Только на миг меня и хватило. И я выдернула руку.
— Я вас обидел, да? — грустно спросил Ричард. — Напугал?
— Как ты это делаешь? — потрясённо спросил Ольгер. — Ты ясновидящий?
Ричард кивнул.
— Это война всё, — сказал он жалобно. — Раньше так не было. Это вот когда нас на передовую привезли, тогда началось. Раньше — немножко, чуть-чуть. Чутьё только, интуиция. А вот как привезли на передовую, — он снова взглянул внутрь меня, взгляд был отчаянный, — вот тогда у меня началось. От страха. Нестерпимо страшно было, леди Карла.
— И ты можешь всё показать? — спросила я. — Вот реально всё?
Ричард снова кивнул:
— Как было. Как на духу. Не всем, но вы же некроманты? Некроманты — они меня понимают хорошо. И они всегда видят. Кто без Дара — тот не всегда, а некроманты — всегда. Вот наставник — тот не увидел. Почувствовал, но не увидел.
— Интересный у тебя Дар, — сказал Жейнар. — Ты вправду благой?
Ричард пожал плечами.
— Кто ж его знает… не думаю, — сказал он, смущаясь до слёз. — Юродивый — это может быть. Накатывает на меня. И ясновидящий. Это да. А благой — ну какой благой… если на Роала-Мученика говядину трескали… да это бы ещё ладно… было всего, знаешь. Тяжкие грехи на мне.
— И ты хочешь рассказать… показать? — спросила я.
После этих мгновений в его шкуре, в солдатской теплушке, он уже казался до странности своим. Я вообще никогда не видела, чтобы человек так раскрывался нараспашку: нате в меня смотрите — это было жутко, но в этом была какая-то безнадёжная правильность.
Если хочешь что-то донести — точно, без искажений — это верный метод.
Я вдруг поняла, что сама бы так сделала, если бы умела. Были у меня в жизни моменты, когда я бы сделала так и ни на единый миг бы не пожалела.
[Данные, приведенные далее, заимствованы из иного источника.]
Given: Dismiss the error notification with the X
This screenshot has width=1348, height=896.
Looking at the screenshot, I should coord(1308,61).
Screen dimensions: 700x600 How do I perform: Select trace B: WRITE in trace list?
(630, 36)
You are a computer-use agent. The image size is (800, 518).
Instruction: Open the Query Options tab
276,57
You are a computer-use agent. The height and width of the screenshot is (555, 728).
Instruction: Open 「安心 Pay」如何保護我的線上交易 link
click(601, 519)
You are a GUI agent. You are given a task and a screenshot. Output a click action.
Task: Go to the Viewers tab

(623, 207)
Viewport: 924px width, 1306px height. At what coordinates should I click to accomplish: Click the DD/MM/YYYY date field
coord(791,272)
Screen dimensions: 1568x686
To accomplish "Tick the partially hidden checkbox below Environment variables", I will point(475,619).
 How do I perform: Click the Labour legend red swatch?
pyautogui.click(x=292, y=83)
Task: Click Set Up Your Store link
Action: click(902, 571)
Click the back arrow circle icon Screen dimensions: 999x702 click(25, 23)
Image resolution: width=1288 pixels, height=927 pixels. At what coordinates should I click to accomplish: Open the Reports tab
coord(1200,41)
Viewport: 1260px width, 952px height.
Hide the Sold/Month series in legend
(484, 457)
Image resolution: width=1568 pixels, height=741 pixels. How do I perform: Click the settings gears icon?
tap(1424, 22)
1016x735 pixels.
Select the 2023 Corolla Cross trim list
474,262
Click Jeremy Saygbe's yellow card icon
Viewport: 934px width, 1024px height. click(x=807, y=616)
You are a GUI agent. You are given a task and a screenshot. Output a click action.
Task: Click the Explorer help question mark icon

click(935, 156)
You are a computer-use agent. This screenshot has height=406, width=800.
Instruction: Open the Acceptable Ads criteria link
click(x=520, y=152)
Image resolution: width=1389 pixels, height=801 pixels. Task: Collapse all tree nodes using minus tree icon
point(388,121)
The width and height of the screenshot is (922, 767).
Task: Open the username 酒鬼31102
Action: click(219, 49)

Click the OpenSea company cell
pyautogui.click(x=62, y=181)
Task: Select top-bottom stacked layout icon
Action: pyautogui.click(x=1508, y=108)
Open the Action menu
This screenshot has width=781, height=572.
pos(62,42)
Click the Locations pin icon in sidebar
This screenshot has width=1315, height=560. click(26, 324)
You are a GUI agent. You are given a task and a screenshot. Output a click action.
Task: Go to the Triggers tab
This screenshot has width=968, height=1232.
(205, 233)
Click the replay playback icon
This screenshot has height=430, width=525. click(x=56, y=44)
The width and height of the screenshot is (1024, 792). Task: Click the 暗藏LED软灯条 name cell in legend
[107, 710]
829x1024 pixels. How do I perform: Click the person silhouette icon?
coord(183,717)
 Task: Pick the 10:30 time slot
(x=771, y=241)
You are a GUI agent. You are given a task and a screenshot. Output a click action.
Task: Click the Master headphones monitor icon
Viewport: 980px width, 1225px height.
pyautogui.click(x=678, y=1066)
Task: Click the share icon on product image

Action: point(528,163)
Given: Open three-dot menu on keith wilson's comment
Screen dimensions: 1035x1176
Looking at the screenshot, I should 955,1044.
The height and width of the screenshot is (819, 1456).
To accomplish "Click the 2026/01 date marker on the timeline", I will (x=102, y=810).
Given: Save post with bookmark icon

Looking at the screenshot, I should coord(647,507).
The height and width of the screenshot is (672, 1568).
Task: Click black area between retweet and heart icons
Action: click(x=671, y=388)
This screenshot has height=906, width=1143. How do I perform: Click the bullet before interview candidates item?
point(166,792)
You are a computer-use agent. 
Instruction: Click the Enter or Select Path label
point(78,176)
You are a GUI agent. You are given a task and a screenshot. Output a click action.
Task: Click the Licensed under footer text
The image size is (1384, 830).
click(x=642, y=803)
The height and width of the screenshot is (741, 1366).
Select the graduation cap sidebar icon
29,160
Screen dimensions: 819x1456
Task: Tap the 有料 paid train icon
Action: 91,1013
— Я очень хочу, — сказал Ричард. — Изо всех сил хочу. Чтоб вы знали, иначе оно меня разорвёт на части. Я для этого приехал, леди Карла. Чтобы рассказать — а потом чтобы мы вместе решили, что делать с этим.
— Хорошо, — сказала я и сама протянула руку.
Правую руку. Ричард улыбнулся и взял клешню. Кажется, другую руку он отдал Ольгеру и Жейнару, но я уже не уверена. Я провалилась в его воспоминания.